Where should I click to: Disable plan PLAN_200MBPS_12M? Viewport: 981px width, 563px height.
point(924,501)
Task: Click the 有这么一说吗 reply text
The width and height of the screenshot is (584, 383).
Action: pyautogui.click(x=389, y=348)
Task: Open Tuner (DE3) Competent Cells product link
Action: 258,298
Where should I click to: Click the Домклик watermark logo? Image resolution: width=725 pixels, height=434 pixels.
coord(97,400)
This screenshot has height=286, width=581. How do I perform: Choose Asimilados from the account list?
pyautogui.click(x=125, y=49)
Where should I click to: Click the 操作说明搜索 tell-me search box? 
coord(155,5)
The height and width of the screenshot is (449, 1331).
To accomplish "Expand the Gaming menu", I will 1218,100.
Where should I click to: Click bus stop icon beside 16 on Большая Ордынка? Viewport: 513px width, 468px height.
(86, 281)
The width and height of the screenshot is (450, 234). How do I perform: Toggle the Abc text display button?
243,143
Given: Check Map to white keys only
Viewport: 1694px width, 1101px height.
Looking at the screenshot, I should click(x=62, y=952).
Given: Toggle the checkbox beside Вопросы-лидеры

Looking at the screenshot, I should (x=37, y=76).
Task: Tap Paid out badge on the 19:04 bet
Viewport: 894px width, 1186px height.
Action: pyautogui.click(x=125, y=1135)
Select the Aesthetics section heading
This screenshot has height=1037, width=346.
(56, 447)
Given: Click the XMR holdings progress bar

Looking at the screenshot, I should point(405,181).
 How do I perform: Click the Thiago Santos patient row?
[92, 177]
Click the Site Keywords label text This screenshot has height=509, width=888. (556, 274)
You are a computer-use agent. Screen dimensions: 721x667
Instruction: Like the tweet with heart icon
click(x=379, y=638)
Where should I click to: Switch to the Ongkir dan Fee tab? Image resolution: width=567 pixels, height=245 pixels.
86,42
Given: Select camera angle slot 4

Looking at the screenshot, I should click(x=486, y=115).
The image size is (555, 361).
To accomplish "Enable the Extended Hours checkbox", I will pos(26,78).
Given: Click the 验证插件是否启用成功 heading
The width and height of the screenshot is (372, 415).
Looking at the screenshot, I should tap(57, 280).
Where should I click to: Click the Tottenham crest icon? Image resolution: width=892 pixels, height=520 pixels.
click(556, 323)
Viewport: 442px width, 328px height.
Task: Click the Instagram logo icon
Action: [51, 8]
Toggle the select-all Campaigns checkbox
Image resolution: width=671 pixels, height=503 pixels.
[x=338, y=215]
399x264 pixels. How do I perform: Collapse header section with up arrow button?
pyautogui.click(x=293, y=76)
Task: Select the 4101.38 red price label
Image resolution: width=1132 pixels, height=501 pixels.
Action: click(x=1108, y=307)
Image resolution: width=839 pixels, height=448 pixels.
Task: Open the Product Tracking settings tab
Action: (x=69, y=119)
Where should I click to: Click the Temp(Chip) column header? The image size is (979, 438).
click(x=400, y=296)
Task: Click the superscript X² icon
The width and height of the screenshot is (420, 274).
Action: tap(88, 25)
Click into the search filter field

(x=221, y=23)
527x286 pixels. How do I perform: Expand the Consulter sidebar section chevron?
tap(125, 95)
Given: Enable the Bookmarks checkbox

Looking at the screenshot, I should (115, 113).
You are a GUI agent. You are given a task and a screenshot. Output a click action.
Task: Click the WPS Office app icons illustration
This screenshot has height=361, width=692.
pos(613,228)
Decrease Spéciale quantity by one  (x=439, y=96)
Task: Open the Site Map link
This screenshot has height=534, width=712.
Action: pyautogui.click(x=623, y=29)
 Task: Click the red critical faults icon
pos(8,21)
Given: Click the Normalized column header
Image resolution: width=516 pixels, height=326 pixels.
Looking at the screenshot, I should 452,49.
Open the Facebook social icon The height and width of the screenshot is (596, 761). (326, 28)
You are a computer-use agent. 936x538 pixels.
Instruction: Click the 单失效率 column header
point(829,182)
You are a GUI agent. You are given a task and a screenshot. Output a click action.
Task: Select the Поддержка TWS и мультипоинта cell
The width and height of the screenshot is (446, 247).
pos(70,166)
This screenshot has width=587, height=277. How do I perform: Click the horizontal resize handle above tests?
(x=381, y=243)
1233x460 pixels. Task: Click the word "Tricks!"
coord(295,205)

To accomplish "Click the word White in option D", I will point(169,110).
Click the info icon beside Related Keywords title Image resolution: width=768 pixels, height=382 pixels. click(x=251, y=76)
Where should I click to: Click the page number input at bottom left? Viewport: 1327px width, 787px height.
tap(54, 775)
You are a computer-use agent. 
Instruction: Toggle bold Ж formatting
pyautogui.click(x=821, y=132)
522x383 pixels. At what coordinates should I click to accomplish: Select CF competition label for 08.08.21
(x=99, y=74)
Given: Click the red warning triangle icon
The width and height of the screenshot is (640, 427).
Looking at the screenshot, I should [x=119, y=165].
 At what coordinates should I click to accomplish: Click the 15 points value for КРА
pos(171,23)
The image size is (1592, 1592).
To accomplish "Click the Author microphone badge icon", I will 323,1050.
⁂
*About this exercise*. All that belongs in your answer is the stretch of entries above from the line with "527x286 pixels. How" through the line with "Task: Open the Site Map link", printed exactly.

*Written answer*.
527x286 pixels. How do I perform: Expand the Consulter sidebar section chevron?
tap(125, 95)
Given: Enable the Bookmarks checkbox

Looking at the screenshot, I should (115, 113).
You are a GUI agent. You are given a task and a screenshot. Output a click action.
Task: Click the WPS Office app icons illustration
This screenshot has height=361, width=692.
pos(613,228)
Decrease Spéciale quantity by one  (x=439, y=96)
Task: Open the Site Map link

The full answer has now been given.